Mixed performance for Indian stocks in US bourses

Financials, auto stocks do creditably; tech frustrates; Rediff.com worst performer, followed by Sify Technologies

Bureau report

NEW YORK: Indian companies’ stock performance has been mixed in the U.S. stock exchanges in 2012 until December 24th. The technology sector took a beating owing to the slowdown in spending, while financial and automobiles performed creditably despite uncertain economic conditions threatening to play spoilsport.

Most of the stocks, including the technology sector, performed well in the first and third quarters. However, profit taking and combination of negative sentiments hurt sentiments in the second quarter, whereas the uncertainty over the fiscal cliff is upsetting any gains in the fourth quarter.
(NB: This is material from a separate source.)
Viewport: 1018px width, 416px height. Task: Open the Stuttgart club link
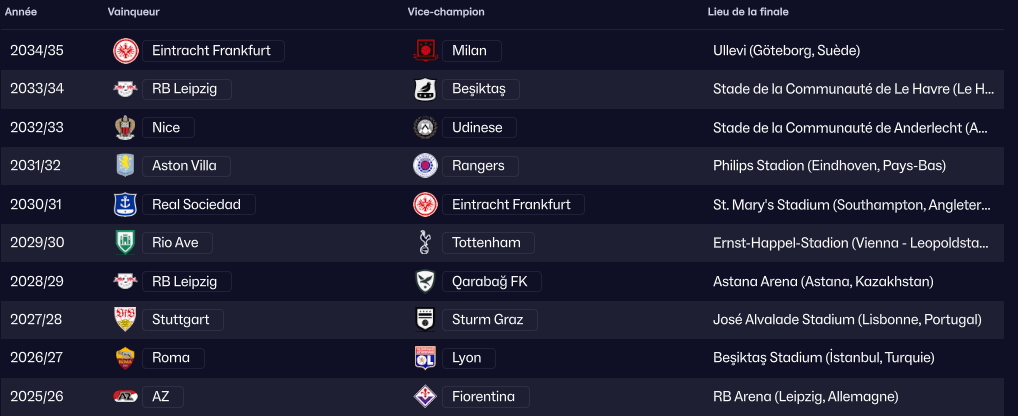click(183, 320)
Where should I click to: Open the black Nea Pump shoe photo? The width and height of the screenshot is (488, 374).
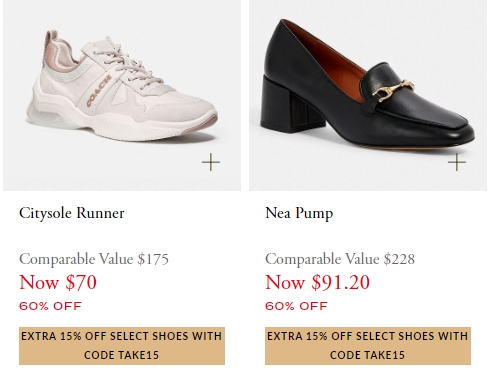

Technology bellwether Infosys, considered once the darling of investors, lost investors’ favor as it performed poorly in 2012, plummeting 23.7 percent or $13.05 so far. In terms of percentage, Rediff.com is the worst performer with a loss of 61.3 percent or $4.67 followed by Sify Technologies that shed $2.02 or 50.3 percent. Wipro too dropped 14.5 percent or $1.48 as a result of weakness prevailing in the sector. Tata Communications, which was earlier known as Videsh Sanchar Nigam Ltd., managed a slender gain of 0.8 percent or a mere 6 cents.

Though the technology companies disclosed that they did not witness cancellation of orders, everyone was unanimous about the ambiguity in the sector and delay in taking a decision making Indian IT companies to often reduce their earnings outlook for the fiscal year ending March 2013. However, Cognizant Technology Solutions bucked the trend to post a gain of 14.1 percent or $9.04.

Similarly, the major indices in the U.S. have advanced so far in the current year. For instance, S&P 500 edged up by 13.4 percent, while the NASDAQ gained 15.6 percent and the Dow Jones Industrial Averages was up by 7.5 percent. It’s quite clear that barring Cognizant Technology, other tech companies from India have lost investor confidence.

However, some other sectors performed well. Financial stocks, ICICI Bank and HDFC Bank, in particular posted a gain of 67.3 percent or $17.78 and 55.5 percent or $14.58 respectively. This is higher than Citigroup’s advancement of 49.7 percent or $13.07 and JPMorgan Chase’s gain of 32.1 percent or $10.67 percent. Investors fancied financial stocks generally in 2012 after it suffered the worst following the financial turmoil in 2008 and the Lehman Brothers fiasco.

Similarly, Tata Motors recorded 65.2 percent or $11.01 gain in the automobile sector. The company’s Jaguar and Land Rover are driving its stock higher despite sluggishness back home in India. In terms of percentage, the Tata Motors’ stock was the leader, while in terms of USD; Japan-based Toyota Motors earned the pride of adding $25.05 or 37.9 percent. The American-based automobile companies’ stocks also found favor with investors following the upbeat sales witnessed so far due to lower interest and replacement of age-old vehicles. While General Motors advanced 36.5 percent or $7.39, Ford Motors edged up by 15.2 percent or 1.64.

There was only one telecom stock from India to be traded in the U.S. stock exchange: Mahanagar Telephone Nigam Ltd. The stock price is less than $1 making the comparison redundant.

In the pharma sector, Dr. Reddy’s Laboratories moved up 12.7 percent or $3.75, whereas Sterlite Industries’ stock grew 22.8 percent or $1.58 in the metal and mining sector so far. WNS (Holdings), a business process outsourcing company, also gained 17.3 percent, which is higher than S&P 500 and Dow.

The auto sector is likely to extend its gain in 2013 too due to lower interest rates in the U.S., which is expected to prevail at least in the first half. However, technology will continue to bear the brunt of the slowdown in spending. Financial and Pharma sectors too could see some gain as the credit crisis is likely to ease in the European Region. Yet, come, January 1, the decision over the fiscal cliff will decide the direction of stock performance.